InternVideo2.5 - Action Recognition
Powered by InternVideo2.5-8B on ZeroGPU.
SOTA Performance:
- 92.1% accuracy on Kinetics-400 (+11.2% over VideoMAE)
- Open-vocabulary action detection
- Custom sports-specific actions
Capabilities:
- Action classification (50+ default actions)
- Custom action labels for sports
- Foul-related action detection
- Multi-frame temporal understanding
API Endpoints for EagleEye:
POST /call/api_classify_action- Action classification
API Usage for EagleEye Integration
Action Classification
from gradio_client import Client
import json
import base64
client = Client("magboola/internvideo2-zerogpu")
# Prepare frames as base64-encoded JPEGs
frames_b64 = [base64.b64encode(frame_bytes).decode() for frame_bytes in frames]

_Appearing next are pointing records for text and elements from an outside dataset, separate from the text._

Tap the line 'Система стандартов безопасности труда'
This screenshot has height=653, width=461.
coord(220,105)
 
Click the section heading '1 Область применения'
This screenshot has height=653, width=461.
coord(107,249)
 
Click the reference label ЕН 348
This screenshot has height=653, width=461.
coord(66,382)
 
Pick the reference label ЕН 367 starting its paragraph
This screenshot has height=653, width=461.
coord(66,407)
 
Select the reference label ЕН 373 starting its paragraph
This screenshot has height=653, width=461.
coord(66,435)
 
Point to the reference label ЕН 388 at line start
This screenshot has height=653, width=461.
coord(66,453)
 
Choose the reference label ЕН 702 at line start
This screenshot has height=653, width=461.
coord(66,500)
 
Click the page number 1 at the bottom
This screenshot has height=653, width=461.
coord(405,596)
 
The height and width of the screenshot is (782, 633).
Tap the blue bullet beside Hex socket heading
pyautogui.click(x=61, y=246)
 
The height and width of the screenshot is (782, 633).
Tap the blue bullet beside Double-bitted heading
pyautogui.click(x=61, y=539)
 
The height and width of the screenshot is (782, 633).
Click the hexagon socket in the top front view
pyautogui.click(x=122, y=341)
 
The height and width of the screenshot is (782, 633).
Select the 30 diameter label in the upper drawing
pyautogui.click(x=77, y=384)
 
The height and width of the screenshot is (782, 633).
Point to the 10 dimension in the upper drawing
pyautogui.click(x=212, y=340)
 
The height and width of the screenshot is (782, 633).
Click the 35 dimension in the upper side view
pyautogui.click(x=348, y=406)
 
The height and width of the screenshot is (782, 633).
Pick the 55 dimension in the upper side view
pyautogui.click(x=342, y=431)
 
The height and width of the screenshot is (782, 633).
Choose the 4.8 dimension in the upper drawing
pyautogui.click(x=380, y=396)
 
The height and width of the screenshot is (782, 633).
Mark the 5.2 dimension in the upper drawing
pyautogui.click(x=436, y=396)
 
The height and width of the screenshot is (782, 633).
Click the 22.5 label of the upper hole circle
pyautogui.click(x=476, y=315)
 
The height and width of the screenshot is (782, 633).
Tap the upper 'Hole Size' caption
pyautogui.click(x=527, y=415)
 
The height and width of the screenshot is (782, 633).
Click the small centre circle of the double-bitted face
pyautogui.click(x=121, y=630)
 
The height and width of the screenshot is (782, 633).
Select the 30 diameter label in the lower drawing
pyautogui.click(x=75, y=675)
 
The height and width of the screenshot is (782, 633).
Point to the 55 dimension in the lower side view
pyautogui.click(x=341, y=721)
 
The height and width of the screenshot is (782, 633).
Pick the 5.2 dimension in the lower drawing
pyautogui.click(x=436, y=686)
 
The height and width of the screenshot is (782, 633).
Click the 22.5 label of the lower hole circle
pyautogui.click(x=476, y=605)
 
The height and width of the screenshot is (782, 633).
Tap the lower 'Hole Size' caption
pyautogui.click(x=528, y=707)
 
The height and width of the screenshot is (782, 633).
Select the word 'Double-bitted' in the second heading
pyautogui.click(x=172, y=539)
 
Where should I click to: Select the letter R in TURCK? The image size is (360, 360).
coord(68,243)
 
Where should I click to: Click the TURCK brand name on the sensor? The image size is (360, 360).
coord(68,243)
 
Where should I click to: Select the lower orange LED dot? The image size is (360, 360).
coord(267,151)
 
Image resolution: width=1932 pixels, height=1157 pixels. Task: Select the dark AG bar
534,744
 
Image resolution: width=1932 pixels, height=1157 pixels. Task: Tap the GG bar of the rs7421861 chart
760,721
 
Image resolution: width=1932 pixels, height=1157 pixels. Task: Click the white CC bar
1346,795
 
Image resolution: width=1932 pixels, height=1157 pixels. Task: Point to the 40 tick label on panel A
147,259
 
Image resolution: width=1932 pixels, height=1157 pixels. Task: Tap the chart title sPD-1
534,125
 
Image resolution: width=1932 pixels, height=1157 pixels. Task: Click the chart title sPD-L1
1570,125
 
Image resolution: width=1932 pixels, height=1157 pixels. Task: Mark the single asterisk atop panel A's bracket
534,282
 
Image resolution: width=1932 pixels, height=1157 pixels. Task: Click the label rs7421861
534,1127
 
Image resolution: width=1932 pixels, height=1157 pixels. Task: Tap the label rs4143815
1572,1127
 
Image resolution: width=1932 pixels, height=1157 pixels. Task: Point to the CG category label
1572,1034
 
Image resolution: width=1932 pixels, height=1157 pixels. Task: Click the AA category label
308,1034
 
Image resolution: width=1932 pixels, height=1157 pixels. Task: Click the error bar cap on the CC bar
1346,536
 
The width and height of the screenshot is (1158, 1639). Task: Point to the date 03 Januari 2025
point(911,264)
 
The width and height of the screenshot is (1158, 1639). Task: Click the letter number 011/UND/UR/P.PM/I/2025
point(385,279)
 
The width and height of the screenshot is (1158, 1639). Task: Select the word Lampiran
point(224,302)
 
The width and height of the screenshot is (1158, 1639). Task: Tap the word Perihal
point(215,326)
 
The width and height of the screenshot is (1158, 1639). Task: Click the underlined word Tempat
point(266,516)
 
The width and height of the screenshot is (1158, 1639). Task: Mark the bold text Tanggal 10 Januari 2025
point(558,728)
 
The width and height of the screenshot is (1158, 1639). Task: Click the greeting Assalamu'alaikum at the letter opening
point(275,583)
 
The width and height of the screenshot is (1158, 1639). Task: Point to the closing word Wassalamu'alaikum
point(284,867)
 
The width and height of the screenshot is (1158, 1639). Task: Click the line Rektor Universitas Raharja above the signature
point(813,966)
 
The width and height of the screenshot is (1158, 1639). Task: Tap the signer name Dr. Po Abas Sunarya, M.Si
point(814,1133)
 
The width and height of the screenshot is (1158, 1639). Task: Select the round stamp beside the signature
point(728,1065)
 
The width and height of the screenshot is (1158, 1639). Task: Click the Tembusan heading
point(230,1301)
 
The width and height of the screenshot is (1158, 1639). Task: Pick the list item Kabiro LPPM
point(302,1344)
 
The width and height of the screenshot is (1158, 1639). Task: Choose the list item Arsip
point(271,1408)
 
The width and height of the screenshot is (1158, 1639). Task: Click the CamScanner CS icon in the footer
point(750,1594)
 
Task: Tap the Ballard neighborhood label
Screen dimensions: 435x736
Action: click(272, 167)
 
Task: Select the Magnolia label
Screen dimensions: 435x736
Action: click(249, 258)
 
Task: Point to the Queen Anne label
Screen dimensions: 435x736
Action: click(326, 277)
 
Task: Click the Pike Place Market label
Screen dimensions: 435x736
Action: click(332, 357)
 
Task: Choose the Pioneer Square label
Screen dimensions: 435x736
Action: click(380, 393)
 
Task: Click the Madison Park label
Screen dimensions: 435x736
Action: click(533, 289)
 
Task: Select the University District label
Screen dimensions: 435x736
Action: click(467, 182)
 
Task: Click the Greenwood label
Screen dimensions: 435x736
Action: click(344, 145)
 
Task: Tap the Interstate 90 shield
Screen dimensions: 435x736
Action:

# Optional: custom action candidates
custom_actions = ["scoring a goal", "making a tackle", "celebrating"]
result = client.predict(
frames_base64=json.dumps(frames_b64),
timestamp_s=5.0,
action_candidates=json.dumps(custom_actions),
api_name="/api_classify_action"
)
print(result)
# {"success": True, "action": "scoring a goal", "confidence": 0.9, ...}
Using Default Actions (Kinetics-400)
result = client.predict(
frames_base64=json.dumps(frames_b64),
timestamp_s=5.0,
action_candidates="", # Empty for default actions
api_name="/api_classify_action"
)
Foul Detection
The response includes is_foul_related boolean for detecting:
- tackling, wrestling, headbutting
- punching, kicking, pushing
- slapping, fighting